- **ЗАДАНИЕ**
Перепишите все пункты ниже в виде JSON-списка строк, где каждой строке соответствует отдельная строка списка, а пустые строки опущены. Изображения в ответ не включайте.

* * * * * * *

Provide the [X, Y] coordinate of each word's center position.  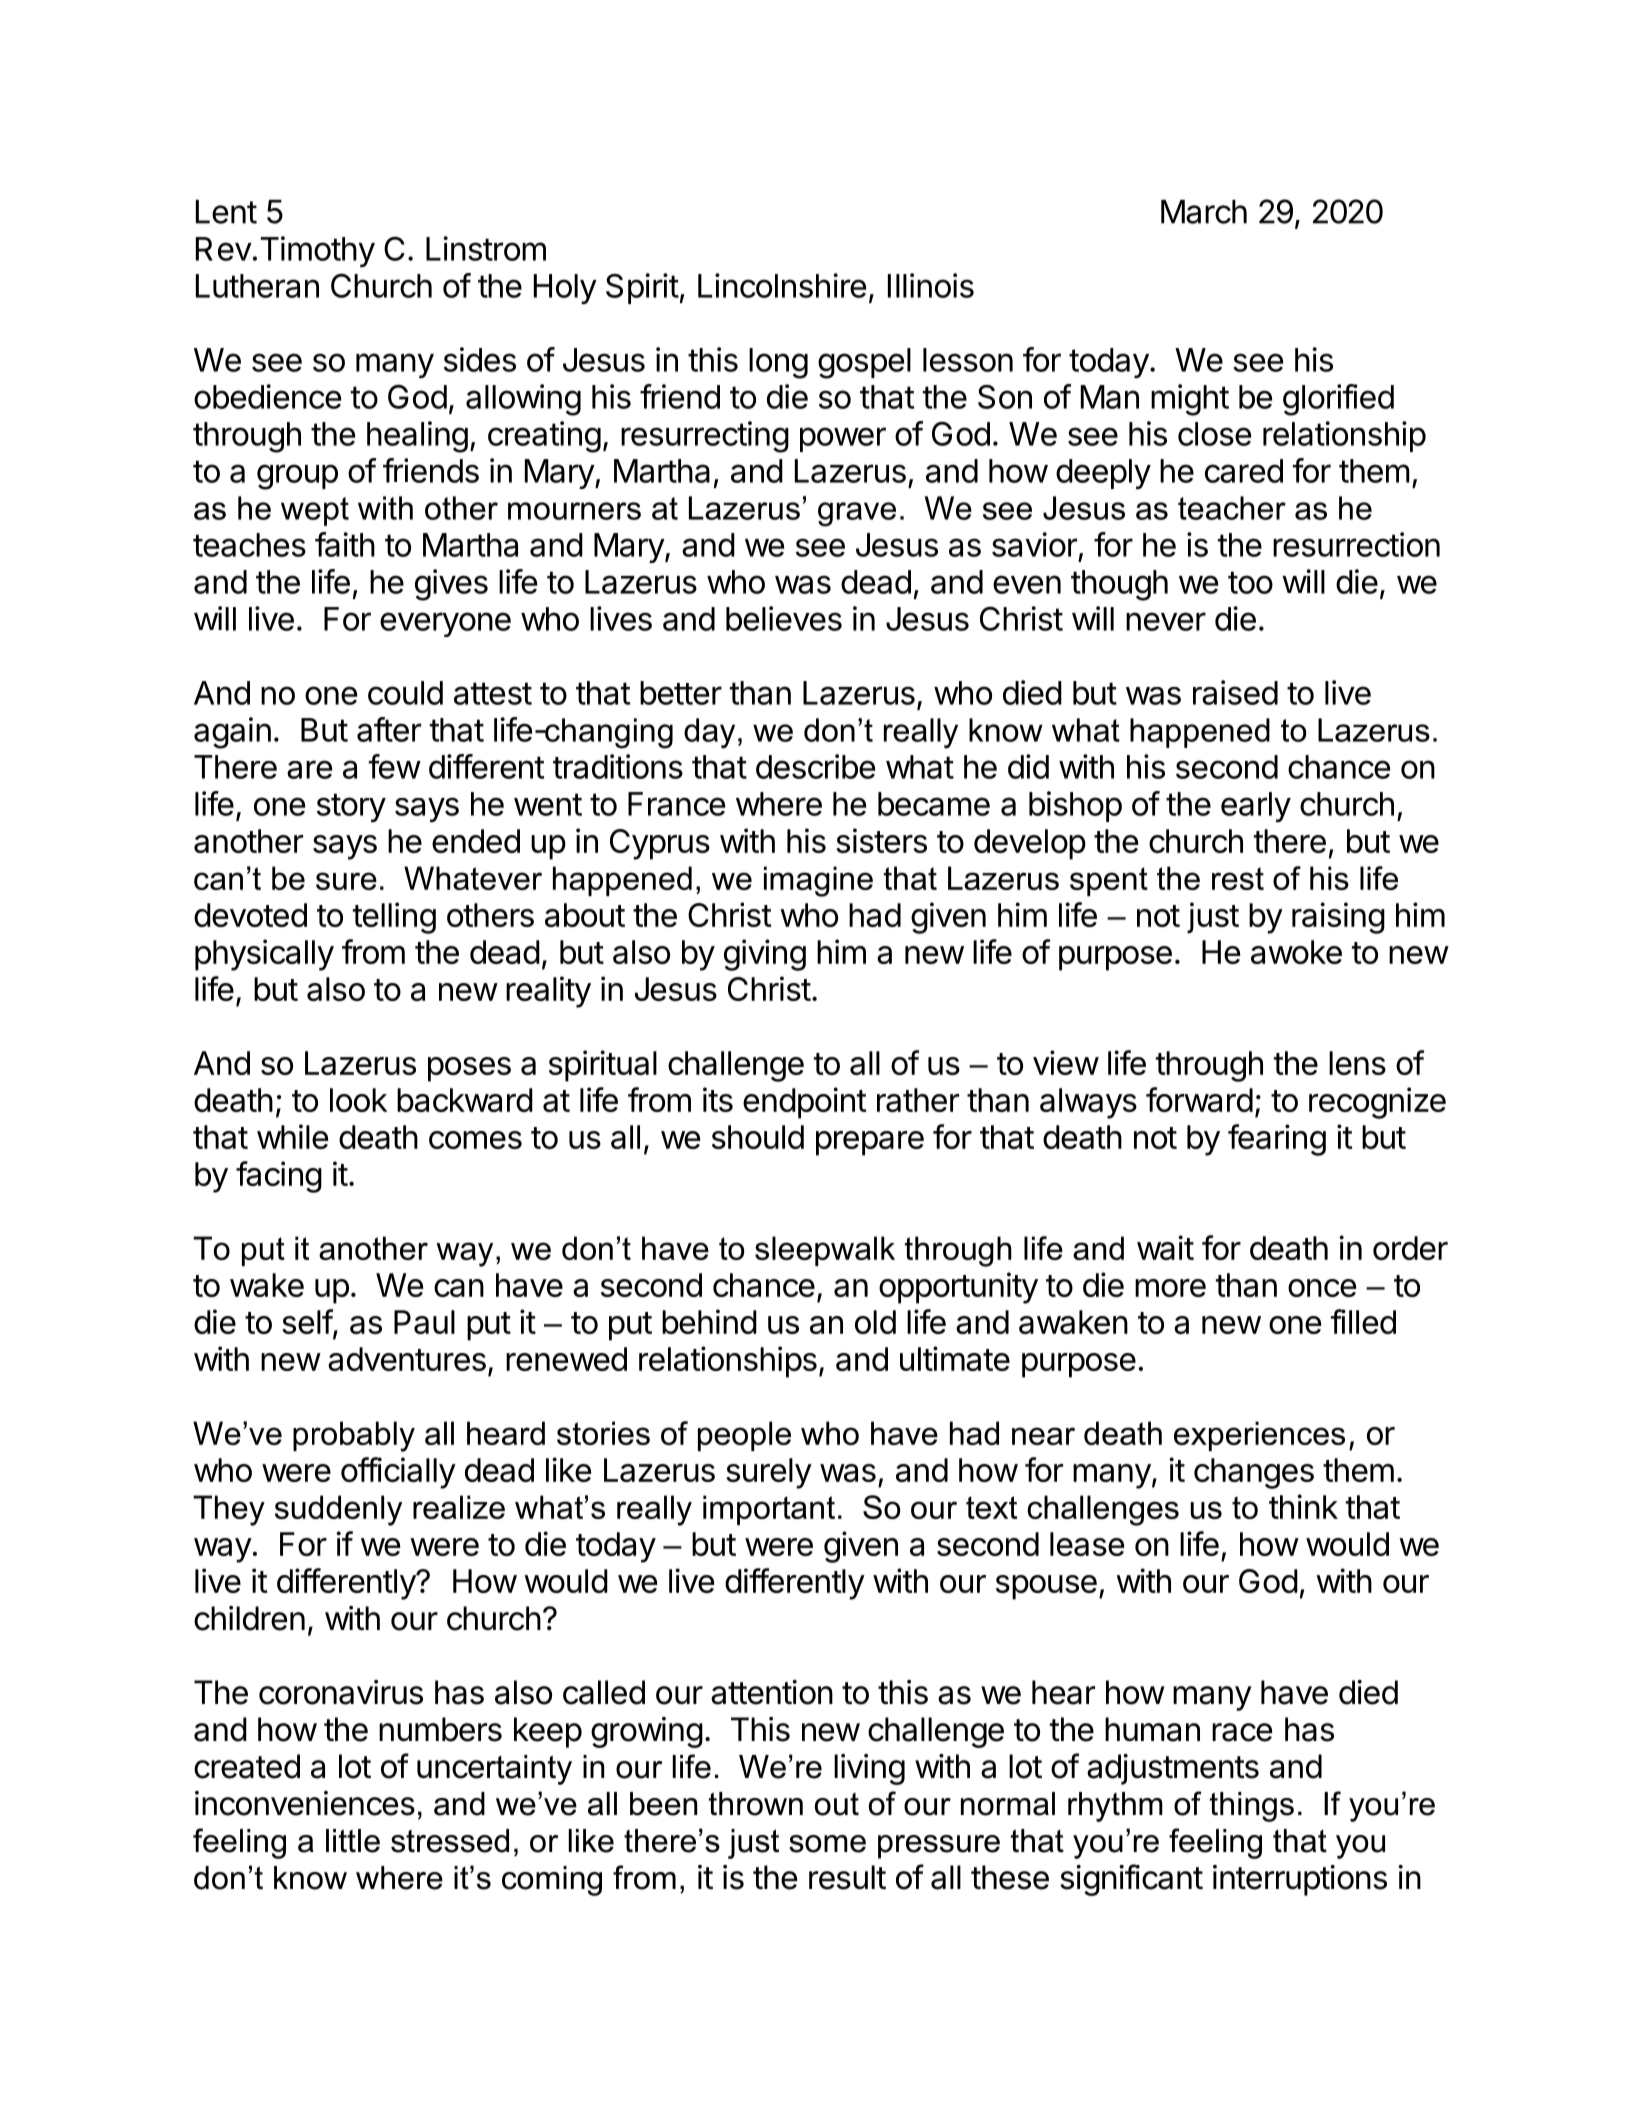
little [353, 1841]
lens [1357, 1063]
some [827, 1844]
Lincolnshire [782, 285]
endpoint [805, 1103]
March [1204, 212]
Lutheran [257, 286]
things [1252, 1807]
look [358, 1100]
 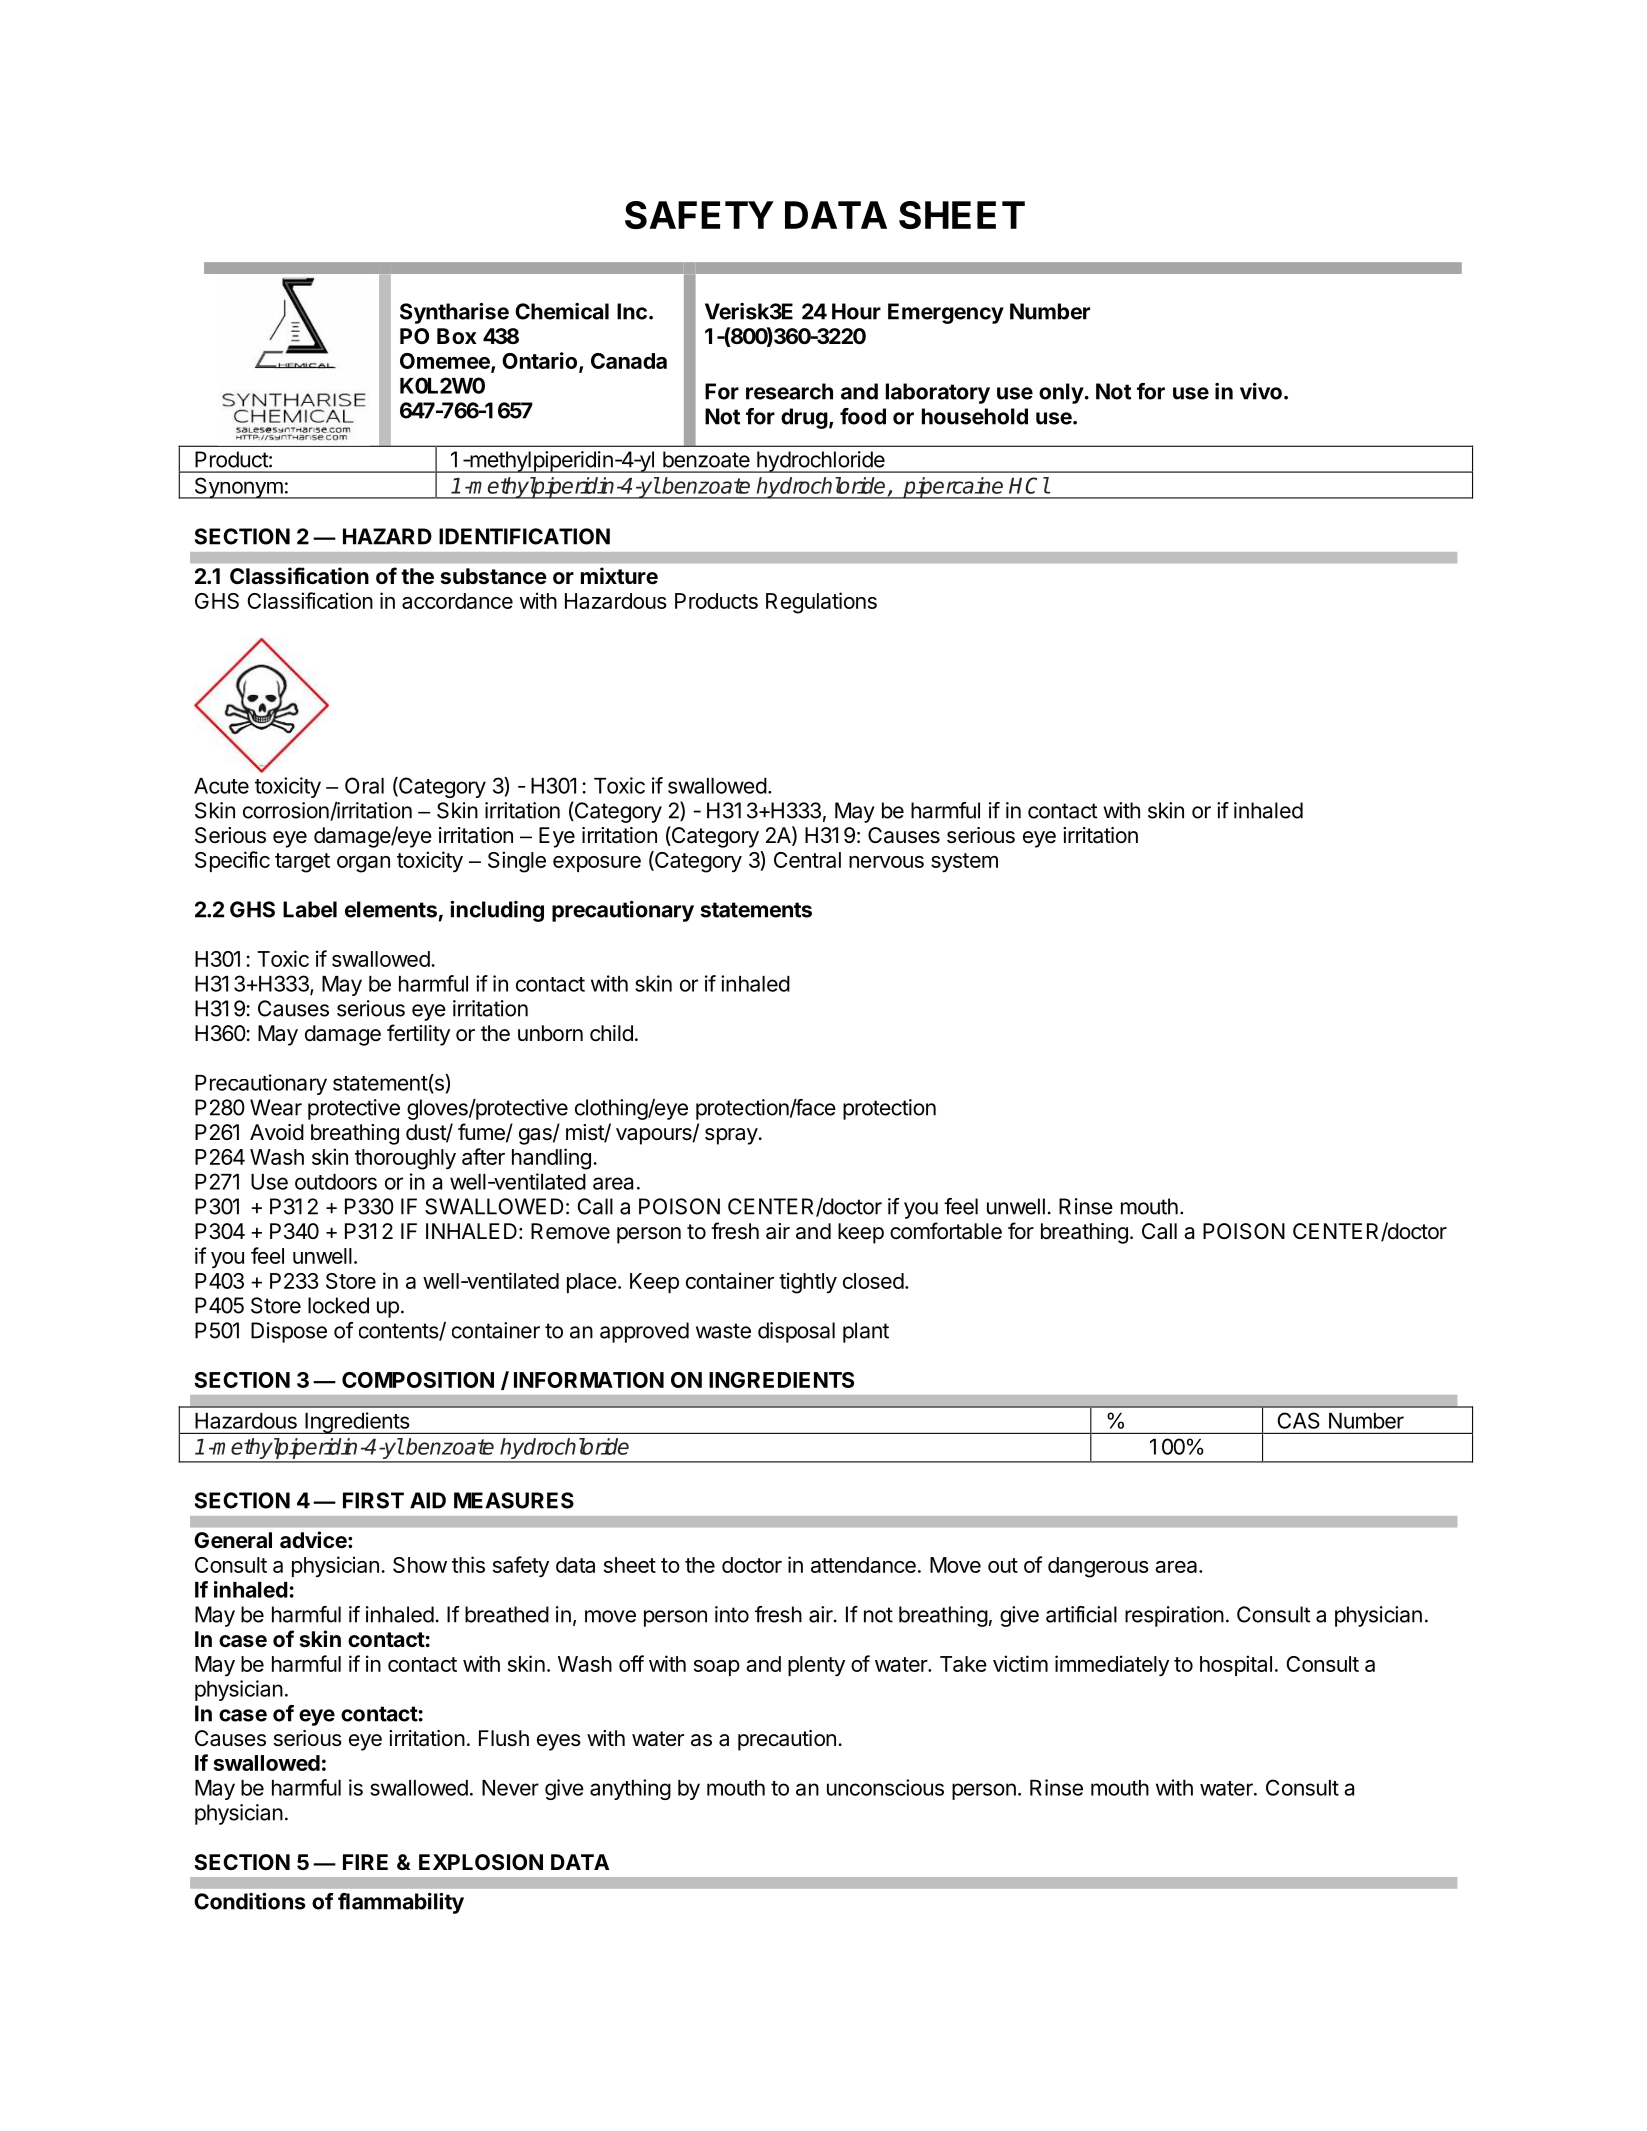 What do you see at coordinates (946, 1231) in the screenshot?
I see `comfortable` at bounding box center [946, 1231].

* * * * * * *

- **РЕШЕНИЕ УПРАЖНЕНИЯ**
[
  "Provide the [X, Y] coordinate of each word's center position.  ",
  "little [353, 1841]",
  "lens [1357, 1063]",
  "some [827, 1844]",
  "Lincolnshire [782, 285]",
  "endpoint [805, 1103]",
  "March [1204, 212]",
  "Lutheran [257, 286]",
  "things [1252, 1807]",
  "look [358, 1100]",
  "  What do you see at coordinates (946, 1231) in the screenshot?",
  "I see `comfortable` at bounding box center [946, 1231]."
]